In Palestine, the Zionist leadership had an easier time in quelling demonstrations. Jewish Agency chairman David Ben-Gurion used the Haganah militia to stop protests against the British Mandate, which blocked Jews from arriving in Palestine under what was known as the White Paper. Moreover, Ben-Gurion dismissed as useless any expression of dissent.


But under heavy grassroots pressure Ben-Gurion acceded to a proposal for a national petition to save the Jews of Europe. The July 1943 petition was organized by the Jewish National Council, the so-called parliament which had not held elections in more than a decade. Virtually the entire Yishuv, or Jewish community, signed the petition which ended up as a paean to the empire.


"We, the children of Israel, who live in our land a life of freedom and calm, hear with great trepidation what is taking place each day and each hour to our brethren in the Exile," the petition, which did not mention the British ban on Jewish immigration, read.

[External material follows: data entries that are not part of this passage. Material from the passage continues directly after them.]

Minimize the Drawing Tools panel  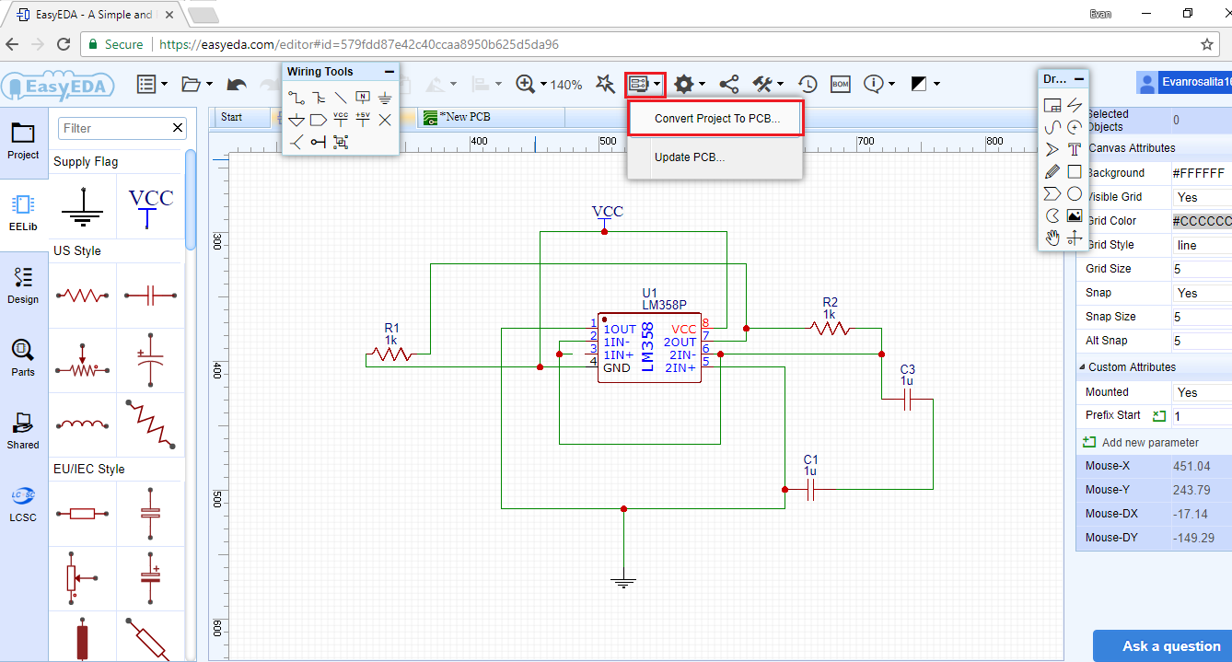click(1079, 79)
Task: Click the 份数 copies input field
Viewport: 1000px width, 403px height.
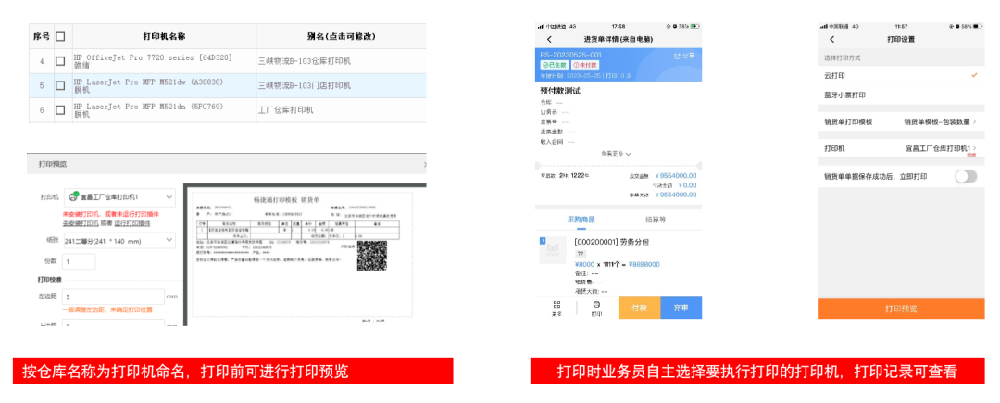Action: pyautogui.click(x=80, y=262)
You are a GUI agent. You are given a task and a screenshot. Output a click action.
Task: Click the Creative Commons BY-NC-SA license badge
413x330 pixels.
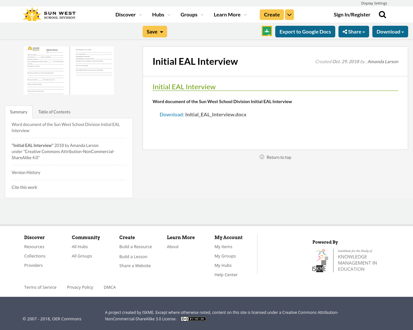point(193,318)
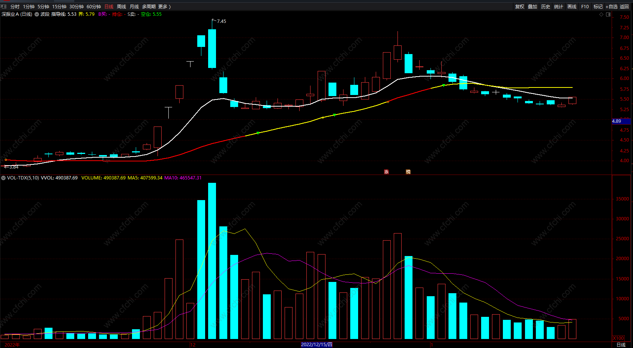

The Zionist leadership tried hard to maintain the image expressed in the petition of a friendly British administration in Palestine. But the leadership faced growing anger for obeying London's diktats, whether forcing conscription to the British military by Haganah squads or pressuring Jewish women to consort with Allied soldiers. In September 1943, 28 Jews were injured in a clash with U.S. soldiers found with alleged Jewish prostitutes in Tel Aviv.


"Ever since the danger of invasion was removed by the North African victories, the Palestine Administration has consistently attempted to provoke the Yishuv to an armed uprising, hoping to prove to the outside world that Palestine Jewry is a menace to security in the Middle East and to the Allied war effort," the American Zionist Emergency Council wrote in what was termed a "confidential bulletin" on Nov. 26, 1943.


Eventually, the Zionist leadership came under the nagging feeling that they would lose control over the Jewish community in Palestine. Throughout the war, the Zionists did little more than extricate a few hundred Jews in prisoner exchanges with Germany. By the summer of 1943, there were nearly no Zionists alive deemed important to rescue. Selection, the policy of the Zionists from the start, would no longer be feasible.


The concern of the leadership was that they would be forced to allow non-affiliated Jews to Palestine. The big question was would these Jews, abandoned by the Zionist movement during the war, support the status quo. The hope of the leaders was that the children of the immigrants would become loyal to the movement. Therefore, they must be the focus of any Zionist effort.


"There is no question now of carrying out a selection process among the olim [Jewish immigrants] because the members of our movement are extremely few and no pioneering movement or frameworks exist there [in occupied Europe]," Shaul Meyerov, the head of Zionist intelligence, told the Central Committee of the ruling Mapai Party on May 3, 1943. "In practice, we will have to take whatever comes, with the exception of absolutely anti-social types and incorrigible criminals. We [will] need a large dose of love for the Jewish people."